Now, with the UK’s successful vaccination programme continuing at pace, it is time to start addressing this backlog, and it should be the focus for all of us who work in surgery and orthopaedics, be that in the NHS or industry. The NHS is acutely aware of the problem, and the recent announcement of a £160 million initiative to tackle waiting lists and develop a blueprint for elective recovery is to be welcomed. But given hospitals cannot simply double the number of surgeons and operating rooms to catch-up, the key question remains: exactly how can this recovery be implemented and achieved at pace?
The answer, I believe, lies in the continued close co-operation between the NHS and industry, forged so brilliantly during the pandemic, with strong connections into the wider ecosystem of academia, science, and Government. For the NHS, this means fully embracing the medical device industry’s unrivalled expertise, and the adoption of digital and medical innovation. For the industry itself, it means standing up and delivering the innovative solutions and value-based healthcare that the NHS so desperately needs right now. Both sides must deliver if we have any hope of succeeding.
One obvious area for such a partnership is industry supporting surgical teams to work in a more effective, efficient, and consistent way, whilst maintaining patient outcomes – helping them perform more operations each day and ensuring patients are successfully discharged afterwards (after all, there’s no sense in moving patients along more quickly only to see them back in clinic with a complication a week later). If we apply this to the specific example of knee-replacement surgery, the benefits of such an approach are clear.

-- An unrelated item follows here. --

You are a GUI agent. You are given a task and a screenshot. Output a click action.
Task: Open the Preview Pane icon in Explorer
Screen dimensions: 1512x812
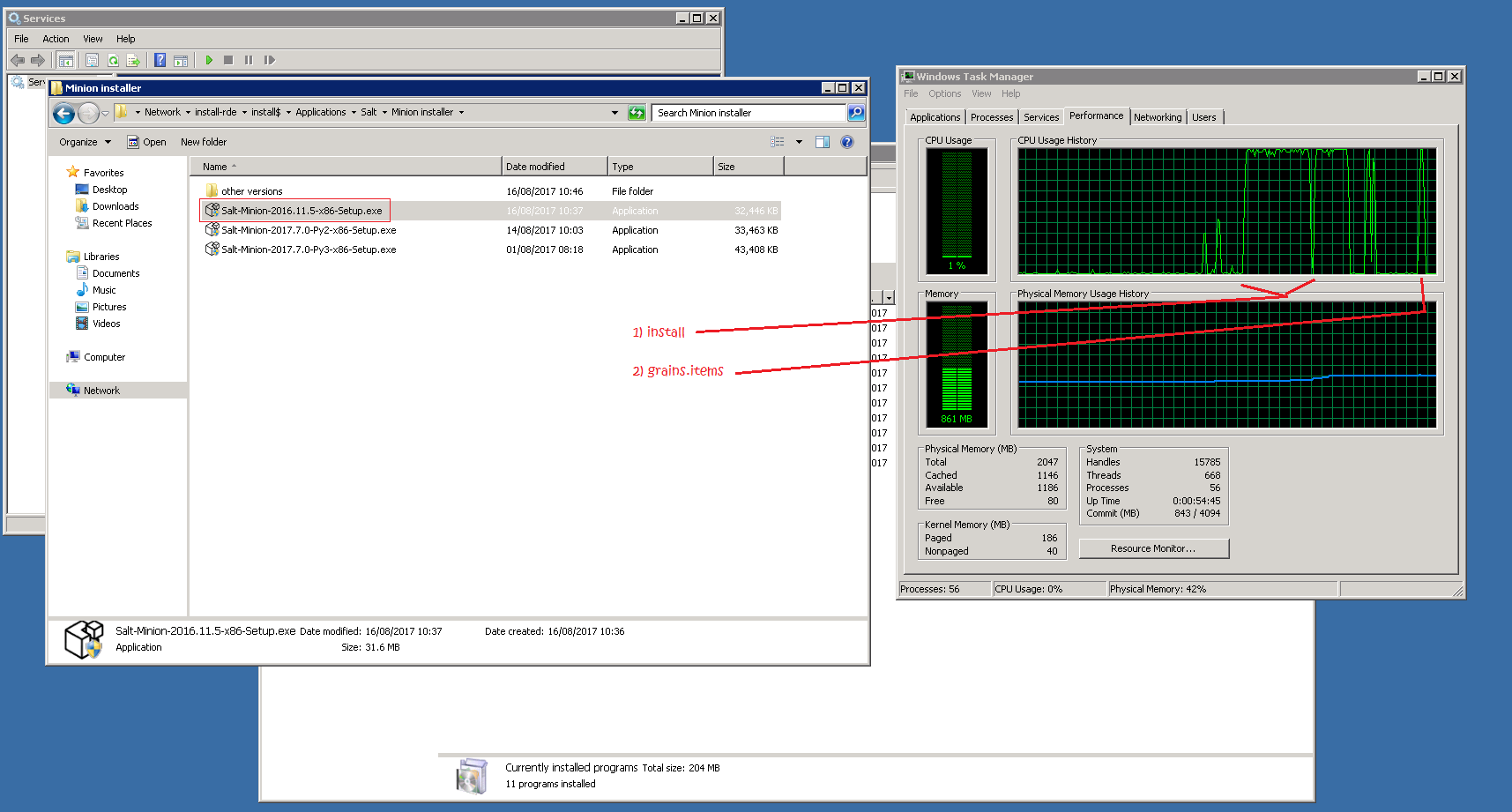[x=822, y=141]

In one recent case, we partnered with an NHS Trust utilizing our digital workflow system technology. It enables theatre teams the opportunity to choreograph their OR with synchronized surgical workflows, guiding the entire care team seamlessly through every surgery, tracking, analysing and interpreting surgical performance with real-time insights. Using this technology, along with embedding a number of other efficiency improvements, has resulted in the surgical team increasing the number of knee-replacement procedures they can complete in a single day by over 50%. If this kind of collaboration can be replicated across the NHS then it would greatly improve the rate at which surgery can be conducted.
Staying with knee replacement operations. These typically take 45-90 minutes, depending on numerous factors, one of which is the type of knee implant. More advanced implants that do not require cementing in place, but rather form a direct bond with the patient’s bone, can save an average of 11 minutes per knee surgery. In a hospital running five operating rooms, simply switching to cementless implants could translate into five extra patients a day – a seemingly simple switch with potentially far-reaching consequences.
These examples of collaboration are just from the operating room but of course, the patient pathway starts long before, and continues long after. The opportunity for partnership is there throughout – be it cutting administrative burdens, facilitating surgeon-patient communication, shortening the average length of stay in hospital, or minimizing post-operative complications.
The pandemic showed how the NHS and industry can partner to rapidly meet emergency needs, but as that immediate emergency begins to pass, we must continue our work together to tackle the aftermath – a growing issue that I am sure will become the defining healthcare challenge of the post-COVID world. But no matter where and how these partnerships might deliver, the philosophy of increasing efficiency and quality must sit at their heart, and they must fully embrace the clear benefits that digital technologies have to offer.